FARMS Update:
Doubled, Sealed, and Witnessed Documents

The process of preparing ancient legal documents involved writing the text in two parts and then sealing one part for future reference. Illustration by Michael Lyon.

A distinctive legal practice in Israel around 600 B.C. was the use of doubled, sealed, and witnessed documents. These documents had two parts: one was left open for ready access while the other was sealed up for later consultation by the parties or for the conclusive use of a judge in court. As recent research has shown, the parallel to the Book of Mormon is apparent.1

In an intriguing but only recently understood Old Testament passage, the prophet Jeremiah tells how he bought a field about 590 B.C. from his cousin. In order to memorialize his purchase as permanently as possible, Jeremiah drafted and executed a two-part deed. One part of its text “was sealed according to the law [mitzvah] and custom [huqqim],” and the other part of the document “was open” (Jeremiah 32:11; compare v. 14). Jeremiah signed this double document and sealed it, as did several others who witnessed the transaction (see vv. 10, 12). Moreover, Jeremiah took his doubled, sealed document and, in the presence of his witnesses, securely deposited it with both of its parts in a clay jar, “that they may continue many days” (v. 14). Jeremiah’s detailed account reflects many interesting legal technicalities that were evidently customary in his day.

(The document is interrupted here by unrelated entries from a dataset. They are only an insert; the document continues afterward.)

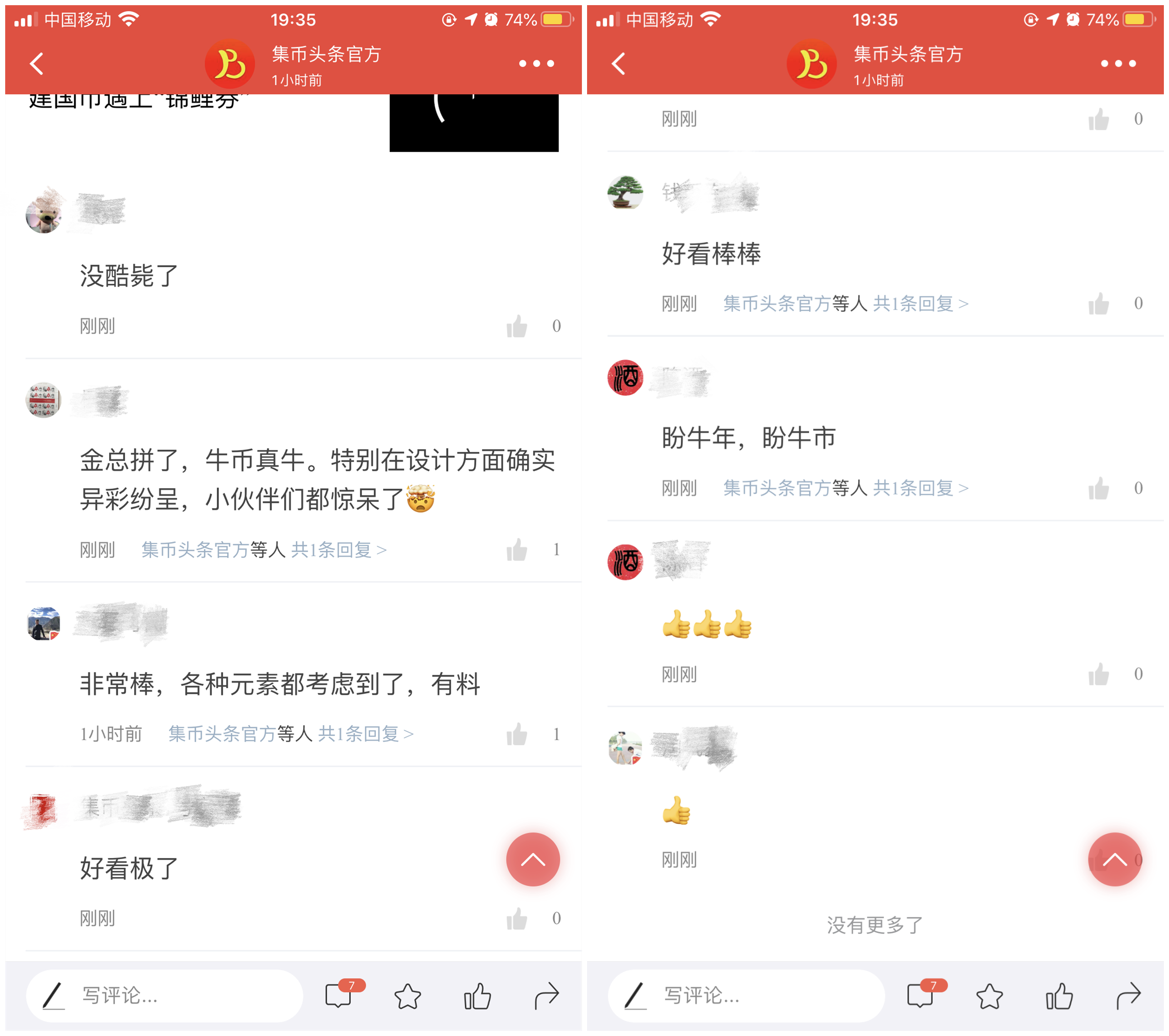
Task: Tap the scroll-to-top red button, left screen
Action: pos(532,859)
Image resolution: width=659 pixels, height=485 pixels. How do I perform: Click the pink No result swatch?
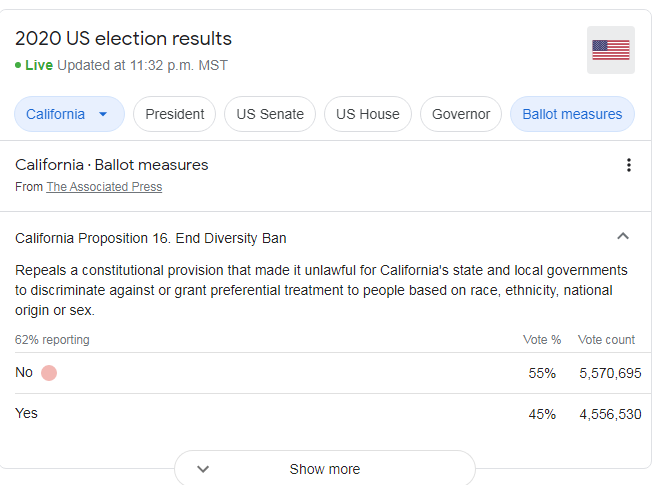coord(49,373)
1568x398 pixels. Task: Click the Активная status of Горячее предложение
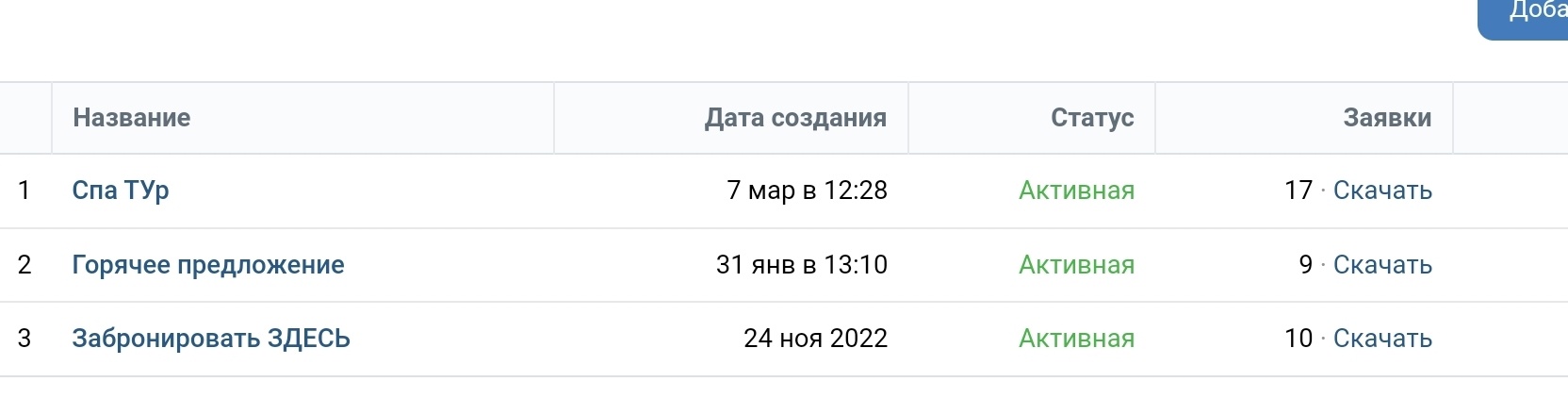pyautogui.click(x=1076, y=265)
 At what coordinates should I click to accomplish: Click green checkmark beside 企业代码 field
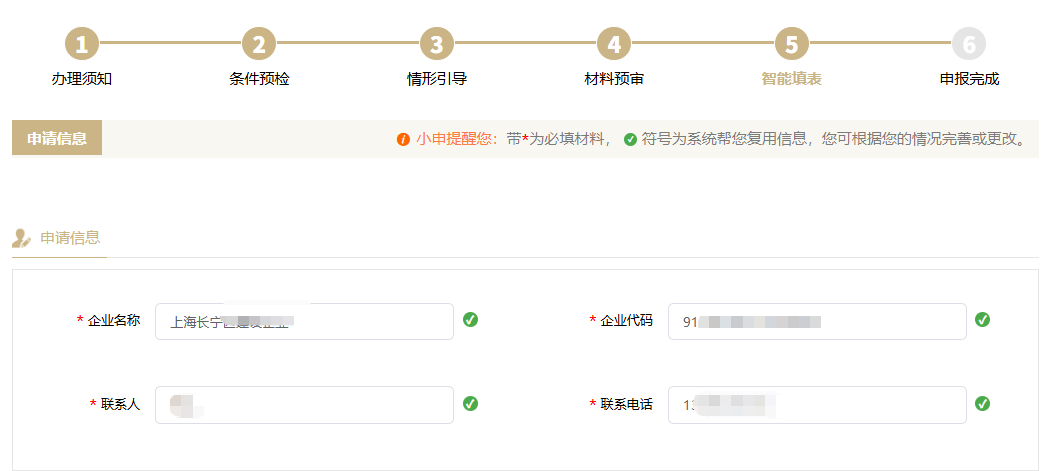tap(983, 320)
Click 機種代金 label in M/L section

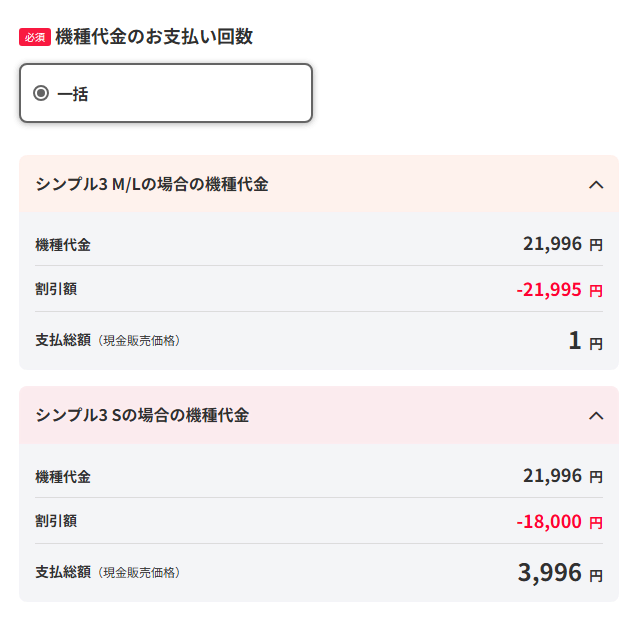63,245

Several archaeological discoveries made in the 20th century shed considerable light on this interesting form of ancient legal documentation. These documents, when recorded on parchment or papyrus, were written on a single sheet, with one iteration of the text at the top and another at the bottom. Some times the two texts were identical; other times one was an abridgment of the other. Two bronze tablets of the Roman emperor Trajan illustrate how this procedure could be used on plates as well. In that case the full text was written on the open side of the first plate, and then it was repeated in spread-out lettering on the inside faces of the two plates, which were then sealed together.2 Two wooden tab lets in the Ashmolean Museum, Oxford, show that the same practice also could be implemented in other media.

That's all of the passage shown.